The resulting signal from this filtering presents the first speaker or the dominant signal. To obtain the second speaker or the intrusion, we apply a subtraction between the mixture signal and the signal estimated by the designed comb filter.
Figure 2 shows the frequency response of the designed comb filter for a fundamental frequency f0 = 160 Hz and a sampling frequency Fs = 16 kHz.
4 Experiments and comparison
4.1 Experiments
The separation of composite sounds is to keep only the harmonics of the signal and reject the intermediate frequency components. For separation of our composite signal, the proposed approach uses a comb filter with a rectangular bandwidth. The filter amplifies all multiple frequencies f0 = 1/T0 according to the width of the band. f0 is given by the “AMP analysis.”
This approach has been evaluated using Cooke database [33], which contains 100 mixture sounds obtained by mixing ten male voiced speech signals with ten other signals representing a variety of sounds. Interferences can be classified into three categories:
-
Interferences without pitch formed by white and impulse noises.
-
Interferences having a pitch quality formed by pure frequency of 1 kHz, cocktail party noise, rock music, siren and ring tone.
-
Speech interferences, which are speech signal uttered by a woman 1, speech signal uttered by a man 2 and speech signal uttered by a woman 2.
The text pronounced by male target signals is “Why are you all weary.” On the other hand, the text pronounced by the speech interference is “Don’t ask me to carry an oily rag like that.”
Signals constituting the Cooke database are monophonic sound reproduction and are sampled at the frequency 16 kHz.
The mixture signal is decomposed into frames using a hamming window with 64-ms duration.
Figures 3, 4 and 5 present the mixture, the reference target and the estimated target by our approach, respectively, with a noise from the first and the second categories of interferences (white noise, pure frequency of 1 kHz and cocktail party noise).
Then, for this type of mixture signals, we obtain good results for the estimated signals comparing with references signals.
Figures 6, 7 and 8 show the composite signal followed by the first speaker and the second speaker signals references and estimated from the separation operation using a rectangular comb filter.
Figure 6 describes the case when the mixture contains two male voices. This is the most difficult case in the separation task because the two speakers are from the same gender and have very similar characteristics like the fundamental frequency. This explicates why the estimated intrusion is not very similar to the reference one.
Then, we note that the estimated signal is approximately similar to the reference signal for both speakers composed the mixture signal in the three presented cases, especially for the mixture formed by male and female voices.
On the other hand, the proposed approach has been evaluated also in the VCTK database.
This database includes speech data uttered by 109 native speakers of English with various accents. Each speaker reads out about 400 sentences, most of which were selected from a newspaper plus the Rainbow Passage and an elicitation paragraph [34].
We have only used ten speakers from this database: two mixtures formed by two males, two mixtures formed by two females and six mixtures formed by one male and one female [35].
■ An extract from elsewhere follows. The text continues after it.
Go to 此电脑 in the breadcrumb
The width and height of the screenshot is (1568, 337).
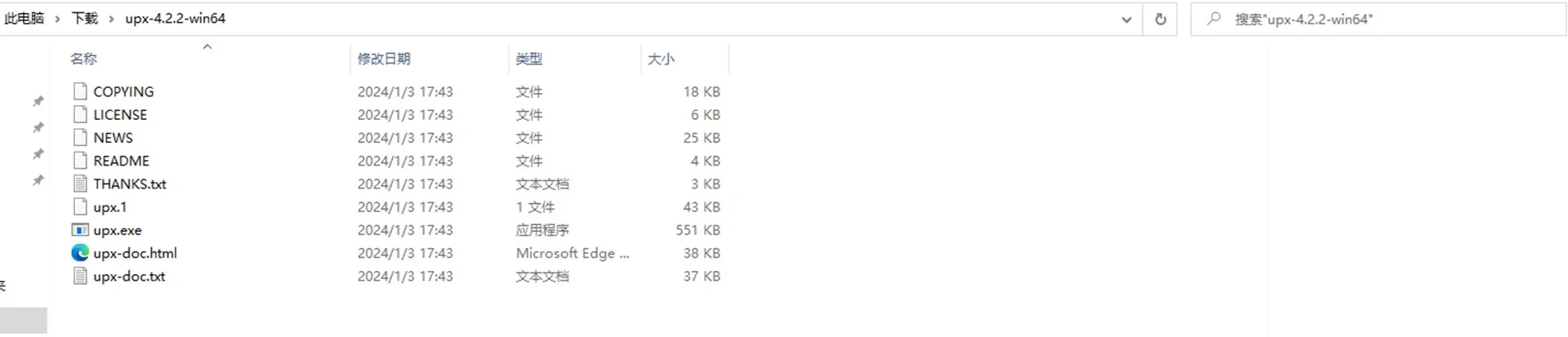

Figures 9, 10 and 11 present the mixture, the reference target, the estimated target by our approach and the estimated target by Quan et al.’s system, respectively, in the case of a mixture formed by two males, in the case of a mixture formed by two females and in the case of a mixture formed by one male and one female.
From these figures, we can conclude that the estimated target signal by our proposed approach is approximately similar to the reference target signal in the three presented cases.
These results show the robustness of our proposed method.
4.2 Comparison and discussion
Our approach performed well for both speakers estimation. It is compared to Wang and Brown [36], Hu and Wang [37] and Zhang and Liu [38] systems for speech separation.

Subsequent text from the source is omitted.